La Denominación de Origen Calificada Rioja reúne a 70 prescriptores de 20 países en el “Centennial Celebration”, con más de 300 vinos catados, sesiones magistrales en el Centro de la Cultura del Rioja y una gala excepcional en el Museo Vivanco de la Cultura del Vino

Con el encuentro internacional “Rioja, Centennial Celebration”, la Denominación de Origen Calificada Rioja culmina un año histórico de conmemoración, reivindicando cien años de legado colectivo y proyectando una identidad dinámica, abierta y en constante evolución. Rioja reafirma así su liderazgo y su papel como una de las grandes regiones vitivinícolas de referencia a nivel mundial, combinando herencia centenaria y visión de futuro.

Del 15 al 17 de febrero, el evento que ha puesto fin a la celebración del centenario reunió en la región a 70 prescriptores de primer nivel procedentes de 20 países. Durante tres días, periodistas, críticos y líderes de opinión del sector —de mercados clave como Estados Unidos, México, Reino Unido, Japón o Alemania— participaron en un completo programa que incluyó catas magistrales, visitas a bodegas y viñedos y una gala gastronómica única. En conjunto, los asistentes cataron más de 300 referencias de la Denominación.

Uno de los momentos centrales del encuentro fueron las dos catas celebradas en el Centro de la Cultura del Rioja (CCR), en Logroño, ante 120 invitados. Bajo los títulos “Vision for the Future” y “Tribute to a Legacy”, el recorrido sensorial permitió explorar tanto la diversidad actual de Rioja —con foco en sostenibilidad, Viñedos Singulares, recuperación varietal y nuevos proyectos— como algunos de los vinos más icónicos de sus cien años de historia. Las sesiones fueron dirigidas por Pedro Ballesteros, Juancho Asenjo y Elena Adell, con participación institucional del Consejo Regulador. Los prescriptores coincidieron en destacar el momento “especialmente brillante” que vive Rioja, subrayando la calidad y diversidad de sus vinos, tanto tintos como blancos.

Una gala irrepetible

El broche de oro del “Centennial Celebration” llegó con una cena de gala excepcional celebrada el 16 de febrero, por primera vez, en las salas expositivas del Museo Vivanco de la Cultura del Vino, en Briones. 
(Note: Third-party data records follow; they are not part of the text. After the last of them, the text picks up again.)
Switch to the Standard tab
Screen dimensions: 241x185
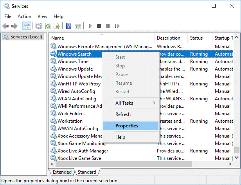[x=87, y=172]
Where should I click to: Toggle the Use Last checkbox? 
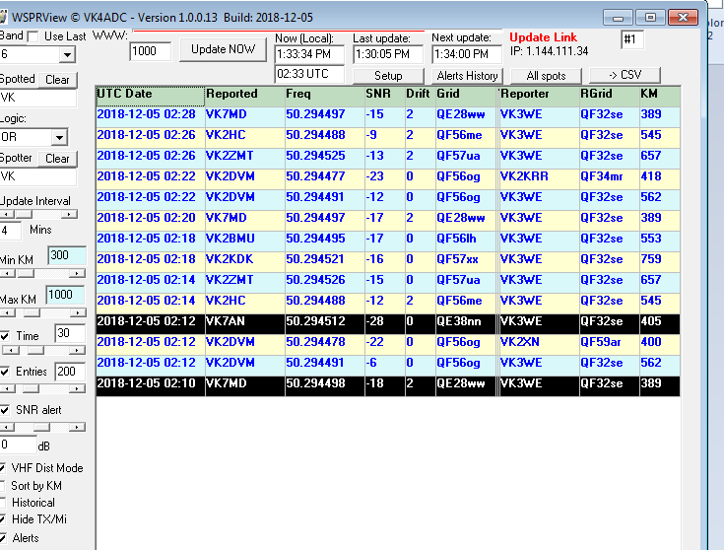click(x=33, y=36)
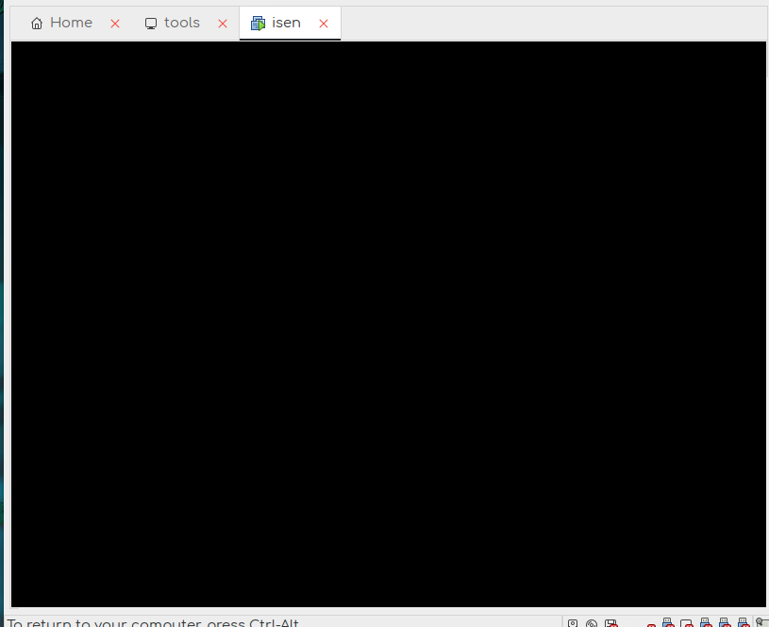
Task: Click the running VM icon on isen tab
Action: pyautogui.click(x=258, y=24)
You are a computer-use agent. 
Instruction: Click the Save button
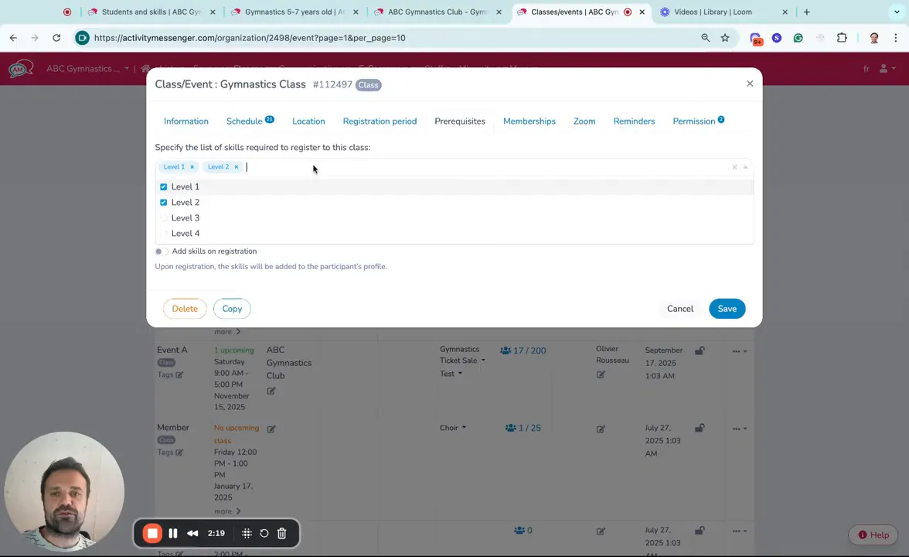(727, 309)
Cinco chefs con Estrella Michelin de la región —Francis Paniego (El Portal de Echaurren), Ignacio Echapresto (Venta Moncalvillo), Miguel Caño (Nublo), Carolina Sánchez e Iñaki Murua (Íkaro), y Mariana Sánchez junto a Gonzalo Baquedano (Ajonegro)— diseñaron un menú único para los 120 invitados, concebido como un homenaje a las raíces riojanas desde una mirada contemporánea y de vanguardia.
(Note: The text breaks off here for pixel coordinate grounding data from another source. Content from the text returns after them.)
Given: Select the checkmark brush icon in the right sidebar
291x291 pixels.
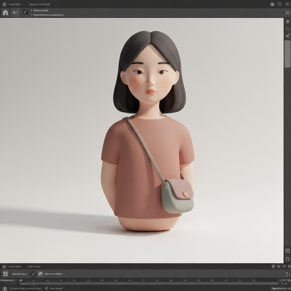Looking at the screenshot, I should pyautogui.click(x=288, y=36).
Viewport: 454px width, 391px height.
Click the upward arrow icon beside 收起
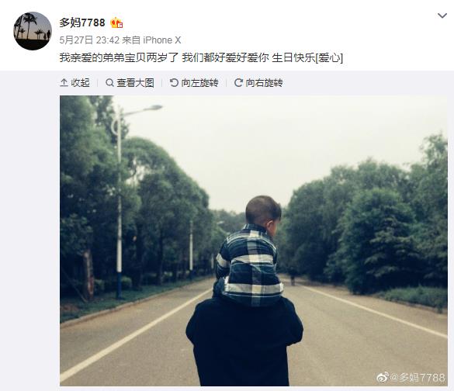[64, 83]
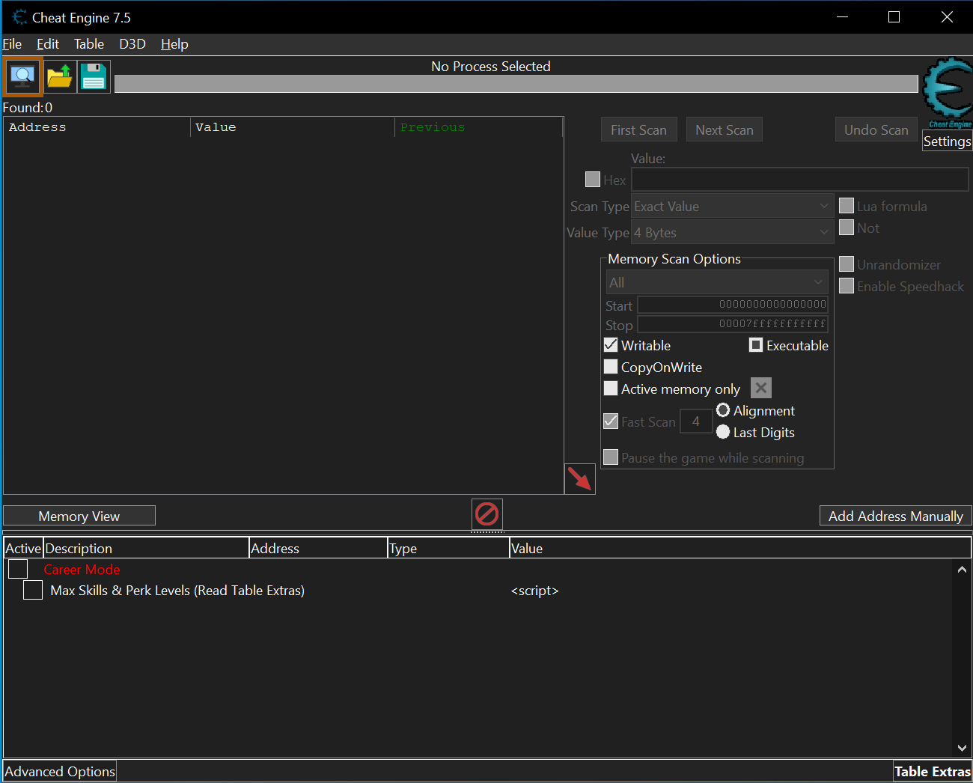Load a cheat table using folder icon
973x783 pixels.
[60, 76]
El menú fue armonizado con 16 vinos de la DOCa, seleccionados por el Comité Asesor del proyecto, cuyos elaboradores pudieron compartir con los asistentes los detalles y singularidades de cada referencia a lo largo de la cena. Para el servicio se emplearon más de 5.200 copas Riedel, en un despliegue técnico y logístico a la altura de la celebración.
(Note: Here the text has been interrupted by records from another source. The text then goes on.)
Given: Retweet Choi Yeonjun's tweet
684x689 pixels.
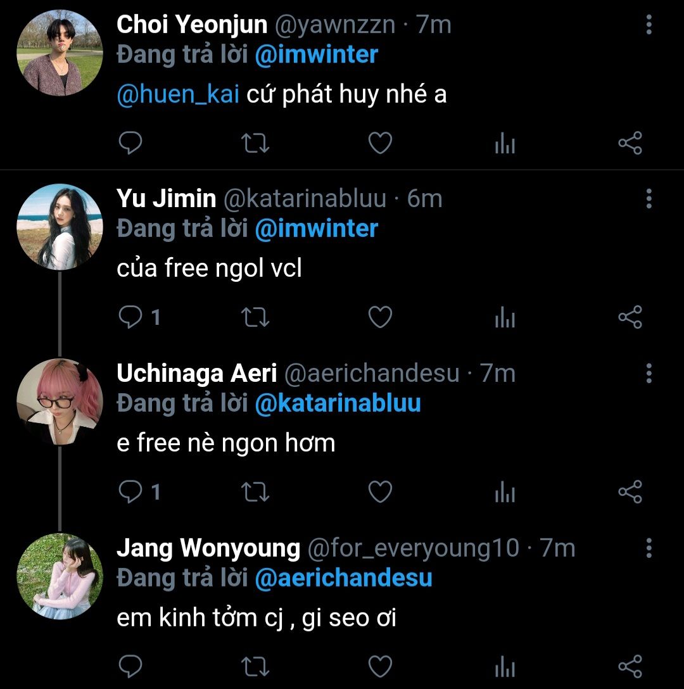Looking at the screenshot, I should (256, 143).
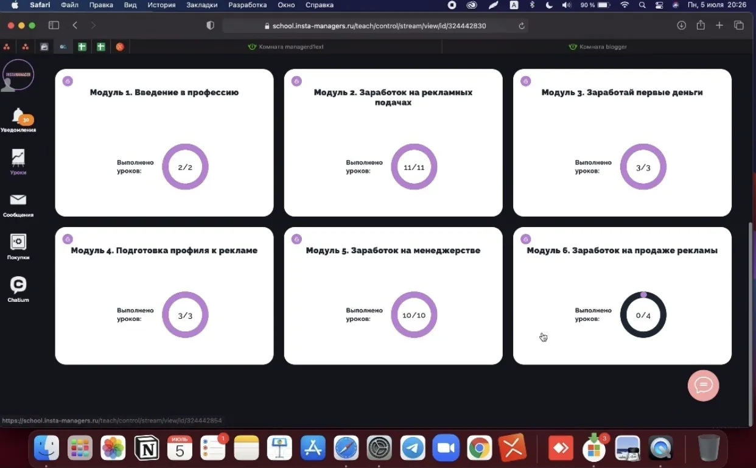Image resolution: width=756 pixels, height=468 pixels.
Task: Click the Уроки lessons sidebar icon
Action: (18, 159)
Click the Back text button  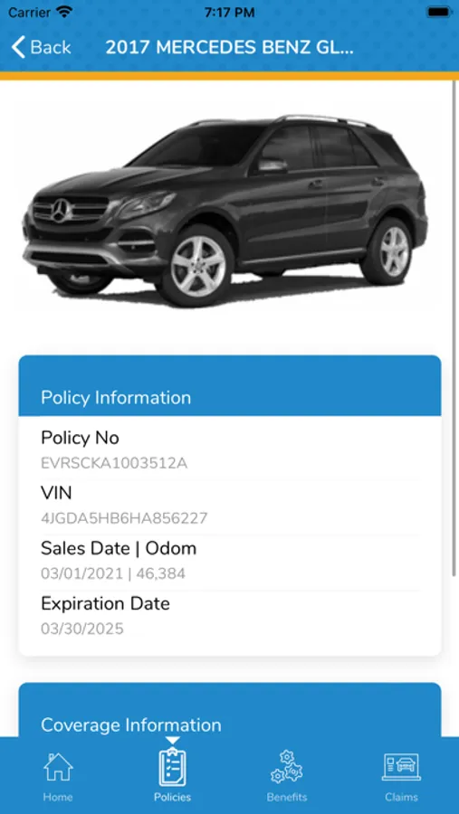point(51,47)
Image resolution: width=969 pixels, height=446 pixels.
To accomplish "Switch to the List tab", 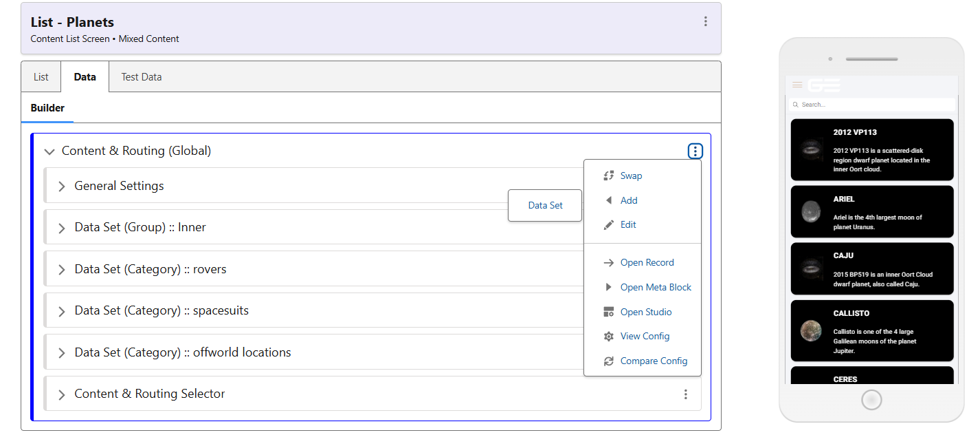I will [x=41, y=77].
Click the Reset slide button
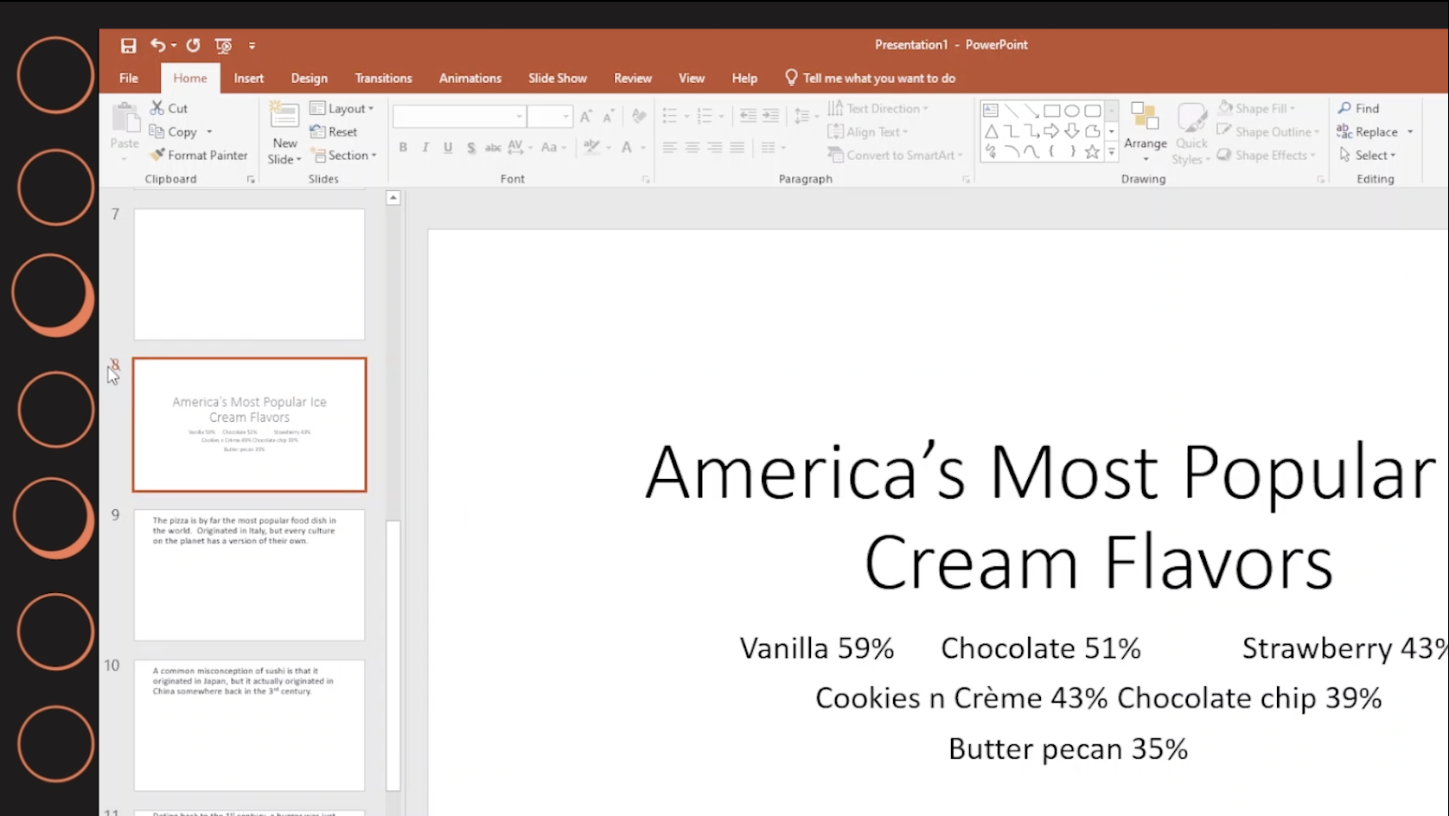The image size is (1449, 816). [x=334, y=132]
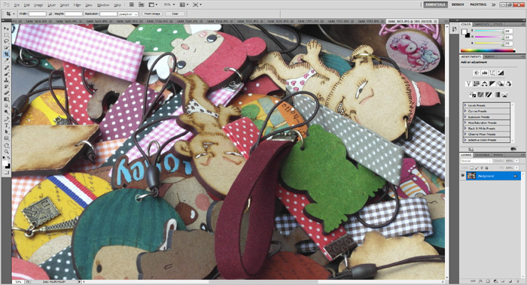Click the Front Image button
Screen dimensions: 527x285
(152, 14)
La velada incluyó además un cóctel previo amenizado por una banda de jazz y momentos artísticos como la actuación intimista de dos bailarinas durante la cena. El ambiente culminó con una gran ovación al equipo de cocina y sala, protagonistas de una propuesta gastronómica que, al igual que Rioja, conjuga tradición, identidad y evolución constante.

Itinerarios exclusivos

El 17 de febrero, los grupos internacionales tuvieron la ocasión de recorrer una treintena de bodegas y viñedos de la Denominación, realizando catas en cada una y conociendo de primera mano la diversidad de sus paisajes vitivinícolas, la singularidad de sus viñas y el saber hacer que define a Rioja como una de las grandes regiones vinícolas del mundo. Los nueve itinerarios diferentes propuestos permitieron conocer a los participantes el territorio en pequeños grupos. Las rutas convergieron en tres bodegas, donde los prescriptores pudieron intercambiar información, opiniones y notas de cata en las tres cenas ofrecidas.